News conference Tuesday to open with student media questions, then other media
ORLANDO, April 13, 2020 – Incoming president Alexander Cartwright takes office today, and his first week will include Zoom meetings with student, faculty and staff leaders as well as updates on significant university issues he has already been following, including COVID-19.
“Last month, it was an honor to be selected and confirmed as UCF’s president. Melinda and I are excited to begin this journey with you today, even though our arrival comes during a difficult time for our community and communities across the globe,” Cartwright wrote in his first email message to the UCF campus community.
“We are grateful for the warm welcome we have received. Every message and wish touched our hearts and reinforced that UCF is a very special place.”
You can read President Cartwright’s entire note, which was sent this morning, here: https://www.ucf.edu/news/president-cartwright-hello-to-knight-nation/
President Cartwright will hold an introductory virtual news conference via Zoom at 2 p.m. Tuesday.
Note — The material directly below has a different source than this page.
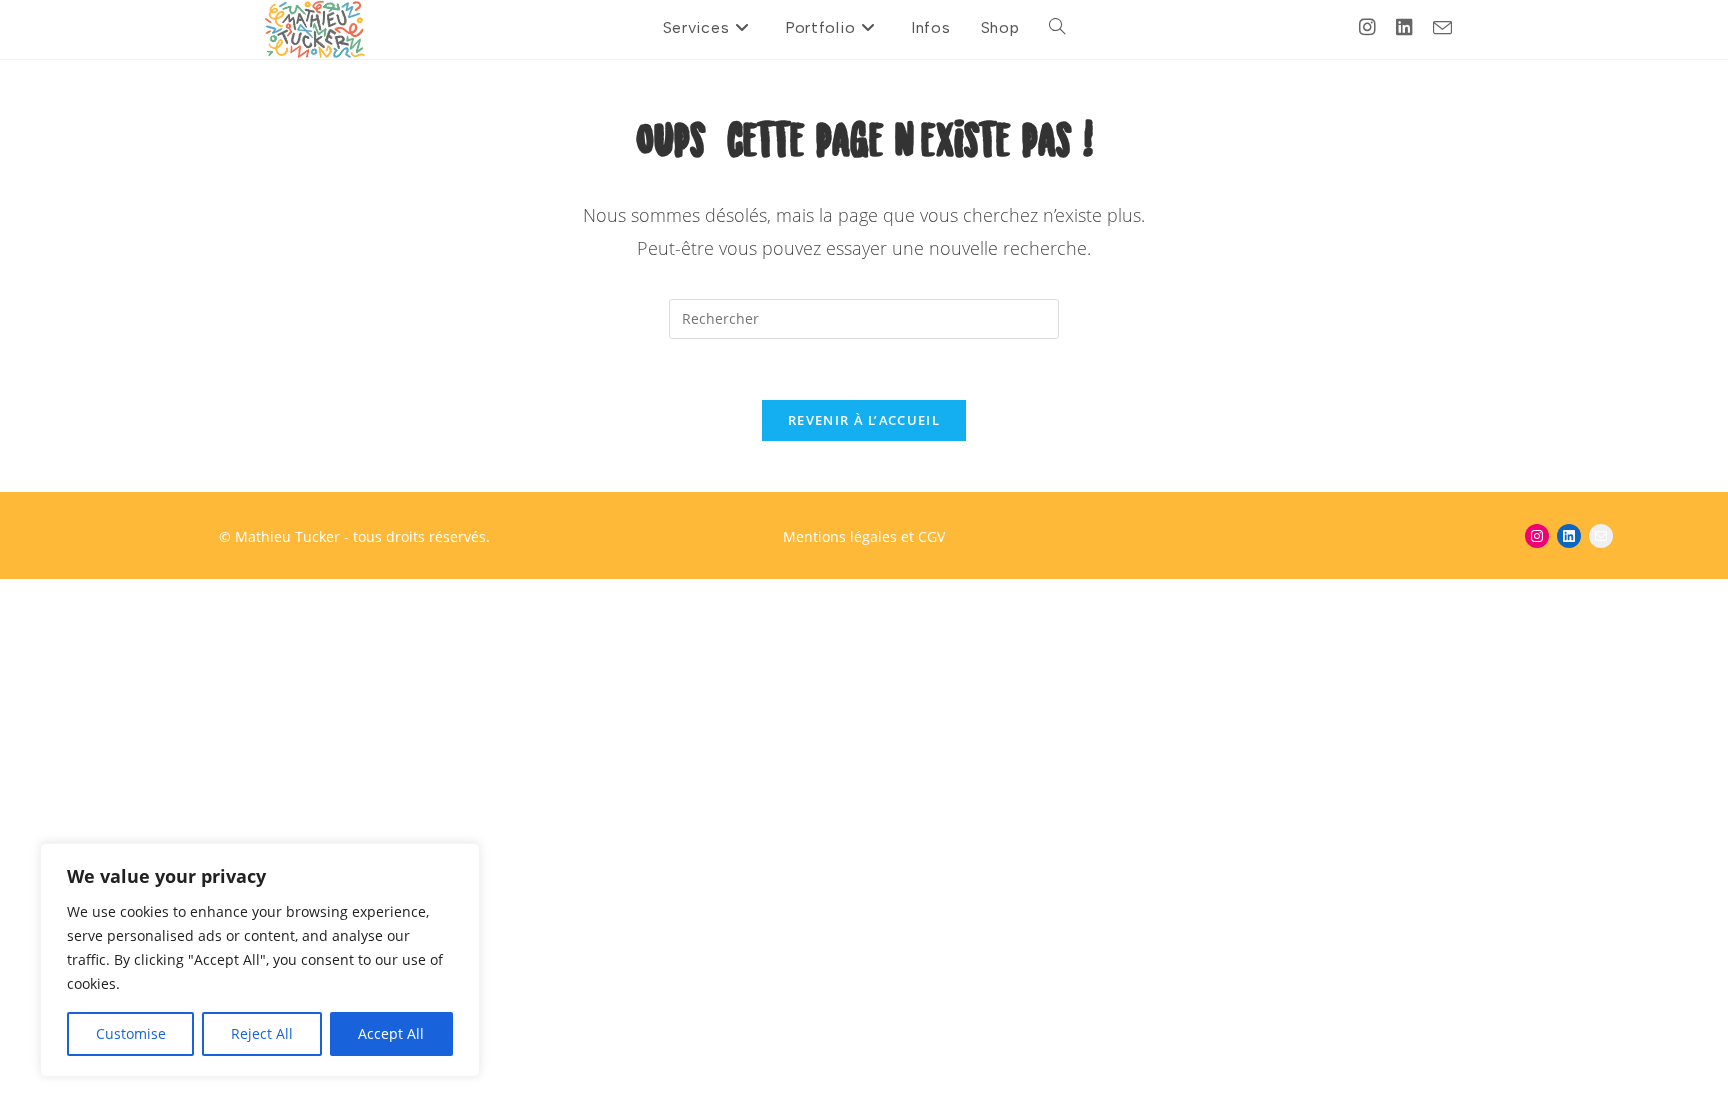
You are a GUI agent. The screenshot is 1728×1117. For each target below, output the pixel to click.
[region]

During the news conference, students will begin by briefly discussing UCF’s journalism and radio/television programs with him. The second phase will feature questions from student journalists, and the third portion (beginning about 2:30 p.m.) will include questions from non-student reporters. Non-student media are invited to observe the first two phases as well.
To obtain the Zoom link to the news conference, email Chad Binette atChad.Binette@ucf.edu. To help with moderating the flow of a large, online news conference, you can submit questions ahead of time to me or you can submit them during the news conference via the Zoom chat feature.
Additional Background and Biography
The UCF Board of Trustees unanimously selected Cartwright, who had been chancellor of the University of Missouri since 2017, as president on March 20, and he was confirmed by the Florida Board of Governors on March 25.
His UCF appointment continues a remarkable journey in higher education for Cartwright, a first-generation college student who earned a GED and attended community college before earning his Ph.D. and rising through the ranks of academia while becoming an internationally recognized scholar in optics.
During his Board of Governors confirmation hearing on March 25, he spoke of fulfilling UCF’s potential for impact as a large, metropolitan research university and an integral part of Central Florida’s business, technical, hospitality, creative and intellectual economies. He also spoke about his commitment to students, keeping their needs at the heart of his decisions, and providing a supportive culture for both students and faculty.
“I’m here to serve all students. Every student deserves to have opportunity… [and I] want to serve faculty and staff and the entire community to make sure all of us are as successful as possible,” Cartwright said. “I believe we must empower people to do exceptional things. And I don’t think of it just as empowering the leaders. For an institution to become exceptional, you must also empower the faculty, staff and students and allow them to make the institution better.
“What I see at UCF is an intellectual and economic enterprise able to embrace and move the future forward for both individuals and society … together we will make UCF the best version of UCF.”
Cartwright grew up in the Bahamas and moved to Iowa with his mother and stepfather at age 17. Rather than determining the grade in which he should be placed, he earned a GED. He worked to pay for community college classes, including cleaning out a hog confinement building.
His path as a first-generation college student mirrors that of many at UCF, where one of every four of our students is the first in their families to attend college, nearly half of students work more than 20 hours a week, and about half of undergraduate students have transferred from state colleges or other institutions.
Cartwright transferred to the University of Iowa, earning bachelor’s and doctoral degrees in electrical and computer engineering. In addition to serving as chancellor, he is a professor of Electrical Engineering and Computer Science at the University of Missouri.
Before joining MU, he served as provost and executive vice chancellor at the State University of New York for about three years.